Há 4 anos, o Bloco apoiou a candidatura independente CEM. Desta vez, o Bloco de Esquerda volta a assumir o seu lugar neste combate político apresentando Paula Nogueira como candidata à Câmara de Braga. Durante o discurso, a candidata destacou o papel importante que o movimento independente teve neste últimos anos. “O CEM fez ganhar muita gente para a cidadania participativa e eu tenho muito orgulho em fazer parte desse legado, em ter defendido o nosso concelho com tantas e tantos que acham que nem só de partidos vive a política”, frisou Paula Nogueira.
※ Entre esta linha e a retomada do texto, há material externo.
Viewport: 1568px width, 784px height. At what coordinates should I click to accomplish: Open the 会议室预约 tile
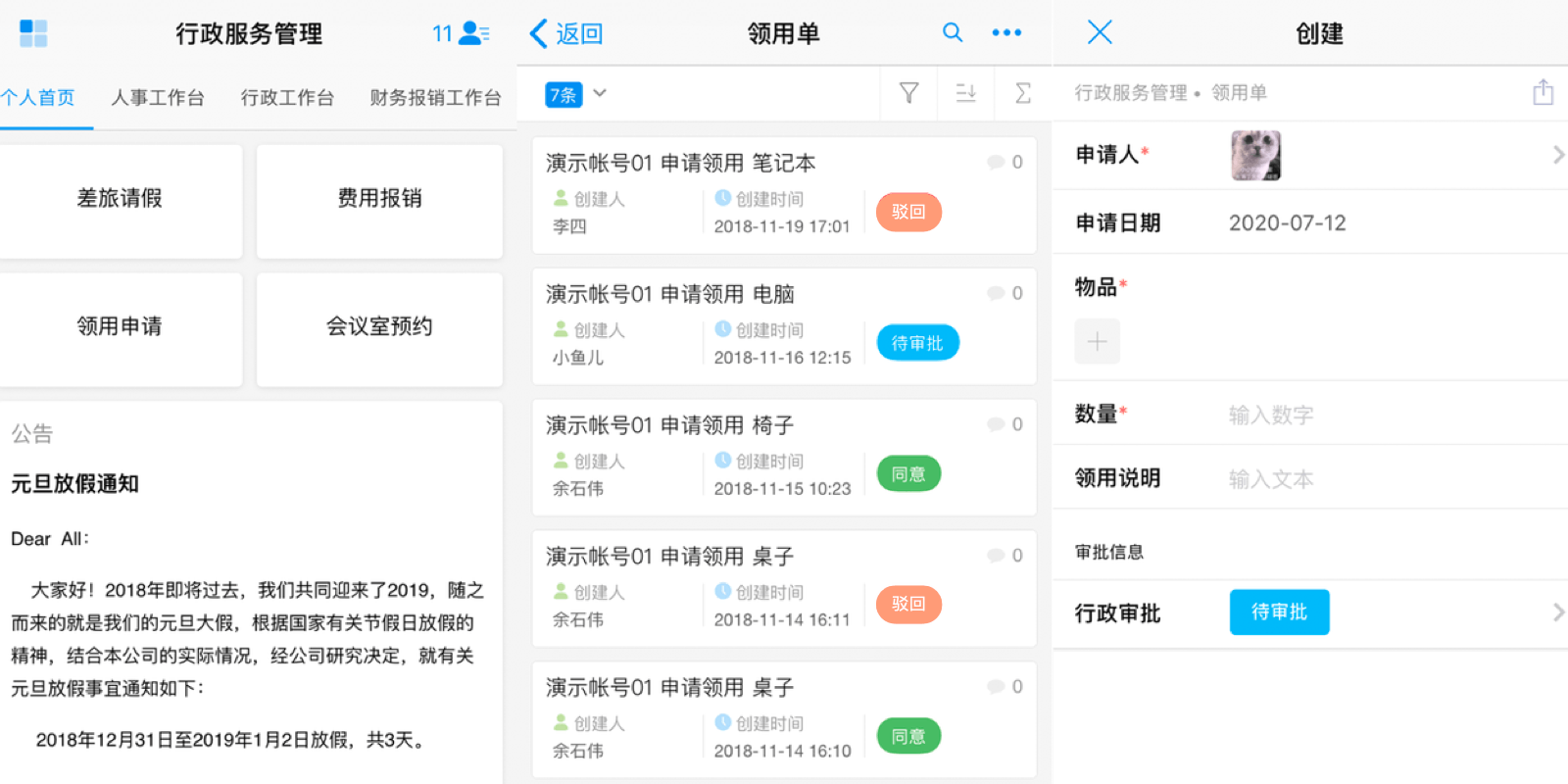tap(379, 327)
Com um contexto político diferente, a dirigente bloquista encabeça agora uma candidatura do BE à Câmara Municipal de Braga. “Queremos que tenha tanto de esquerda como de cidadania, como sempre foi e será no Bloco”, a candidata. Perante um auditório cheio de apoiantes, Paula Nogueira referiu-se às mudanças do quadro político em Braga. “Em quatro anos mudaram-se os tempos, mas não se mudaram as vontades, mudaram-se os protagonistas da governação, mas não se mudou a política. Ricardo Rio, de jovem simpático, dialogante, cool, foi ficando perigosamente parecido com Mesquita Machado”, vincou a candidata apontando exemplos gestão da atual maioria. Paula Nogueira referiu que Ricardo Rio “não teve nenhuma dúvida em trocar os terrenos destinados a um parque urbano, de que Braga precisa desesperadamente, ao Sporting de Braga, para aí construir uma Academia, o nome pomposo para designar uma fábrica de jogadores profissionais”. O Cinema S. Geraldo é outro exemplo sublinhado pela bloquista. A câmara “abdicou da compra” do imóvel e “aprovou o projeto da Diocese para transformar aquele espaço cultural num hotel e shopping, em contraciclo com o que vemos acontecer em tantos outros concelhos do país, de onde nos chegam notícias de notáveis recuperações de espaços culturais”.

Paula Nogueira fixou outros aspetos em que Ricardo Rio excedeu o velho dinossauro. “No lugar de um homem circunspecto, ganhamos um Speedy Gonzalez, que não aquece a cadeira do seu gabinete, tantas são as iniciativas em que aparece e se faz fotografar e promover através de uma poderosa máquina de propaganda, que debita notícias para os jornais, publicadas a troco de dezenas de milhares de euros de publicidade, condicionando o pluralismo da nossa imprensa”.

A candidata referiu ainda que: “no lugar de um homem mais distante ganhamos um «presidente facebook» que, qual Narciso, afirmou em público que «Deus votaria em si» e que precisou de gastar o preço de um apartamento para renovar o seu gabinete, porque este pequeno «rei sol» precisa de aposentos a condizer”.

No programa eleitoral “inovador”, o Bloco apresenta propostas que promovam um novo caminho, “Amiga das Crianças”, para o município e para a cidade. O ambiente, melhoria dos transportes públicos, mais cultura, mais ação social e mais respeito pelo património local, direito por habitação digna, são alguns vetores do programa eleitoral bloquista. Paula Nogueira destaca ainda que o programa inclui ainda um “projeto educativo municipal que inclua a educação de adultos e a criação de creches municipais, para apoiar as famílias e incentivar a natalidade”. Só deste modo, “Braga tem de servir para concretizar os direitos dos bracarenses”, destacou Pedro Soares.

O Bloco exige maior proximidade democrática das pessoas ao poder local. Para a Assembleia Municipal de Braga, António Lima, quer dignificar este órgão autárquicos, defendendo uma maior capacidade das pessoas poderem se expressar durante as sessões sem ficarem remetidas para o final, ou até mesmo esquecidas”. A realidade concreta da proximidade é uma exigência do Bloco de Esquerda partilhada pela coordenadora nacional. “O Bloco é definitivamente a força que pode fazer a diferença em Braga”, frisou Catarina Martins. O BE “já provou que não é só um partido fiscalizador e de protesto e que sabe contribuir para melhorar a vida concreta das pessoas”. Para Catarina Martins “é este o tempo de exigência da proximidade democrática às comunidades de se expressarem, tomarem decisões e de as debaterem”.